Friday, April 30, 2010

take apart your head. chew it up and swallow it.

Hermann Hesse said: "Whoever has happily reached the age of seventeen in good health and with nice parents has the best part of his life behind him in many respects. If his life ended too early and did not assume the form of a Beethoven symphony because he has not endured much suffering or many harsh experiences or gone through wild phases, it could still be considered a small Haydn chamber concerto, and you cannot say such a thing about many people's lives."

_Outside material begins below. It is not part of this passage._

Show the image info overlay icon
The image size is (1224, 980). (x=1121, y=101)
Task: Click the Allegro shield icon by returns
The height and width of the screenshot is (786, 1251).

Well, I'm eighteen now, and I'm (for the most part) pretty healthy, and my parents were kind to me, i mean, they got me the help I needed, they kept me alive until I turned eighteen and moved out and had to start feeding myself and medicating myself and reminding myself to breathe. If Hermann Hesse is correct, then, well, my life thus far has been beautiful-comparible to a Haydn concerto. Music. Melodies. Rhythm and rhymes. All that has been achieved. So why do I feel incomplete? Why do lights glow so much brighter? Why is the static so much louder? Why is every element of my existance much more garish and distracting than it once was?
I cannot see, I cannot think clearly. And I know that my eyes are not blind; I know that, most likely, I have lost my mind. Again. And again. And again. Still, I share my secrets, I un-tangle my tongue. My friends, God I love you, you hold my heart and my secrets safe. And for that I owe you everything. And even if one day my trust is betrayed; my secrets spilled; my heart broken...Well, I consider myself lucky to have experienced these brief moments of bliss. I've opened my heart. Opened my mind. Taken steps I once considered impossible.
My thoughts are not entirely my own. I cannot take credit for the things I see, and feel, and write down. I'm not sure what to do. For now I coexist. I get by. I write things down and disregard time.No matter what I do, no matter how many chemicals bleach, dull, or numb my brain-IT IS ALL THE SAME, AND WILL ALWAYS BE JUST THAT. This medicine is a lie. This doctor is a quack. This clinic is a labyrinth of broken promises and over-priced, vulgar din. You are not my savior. You are not the Son of God. Climb down from that pedestal you've been placed upon so gracefully; you speak so eloquently, your words fit together so well.
My odd quirks and nervous tics startle, draw attention, create laughter. my shaking hands. my fumbling words. my tweaks and stutters and clumsy movements. I cannot sit still, i cannot stop myself from staring. I am distracted easily. I am caught up in irrelivant things. I am in my own world, I am lost in my own mind 99% of the time. Missing out on real life. Missing hours of my time. It all just passes me by, without leaving so much as a blur before my eyes.
THE WORLD MAKES SO MUCH SENSE TO ME BUT I CANNOT SHARE IT WITH THE ONES I LOVE,BECAUSE THERE IS NO WAY THAT THEY WILL BE ABLE TO COMPREHEND THE WAY MY MIND WORKS.
IT'S IMPOSSIBLE. IT'S FRUSTRATING. IT'S EVERY DAY.
I've gotta slow down. Before all of this is gone, and I'm left wondering
When did that happen?
When did I say that?
What time is it?
What day is it?
Where are we?
Where am I?
Where am I going?
Where have I been?
Will I ever get the chance, to go back again?
Rest awhile.
Lie down and sleep.
I just want someone to sit with me,
And hold my hand.
Watch it all, even if they can't see the way I see.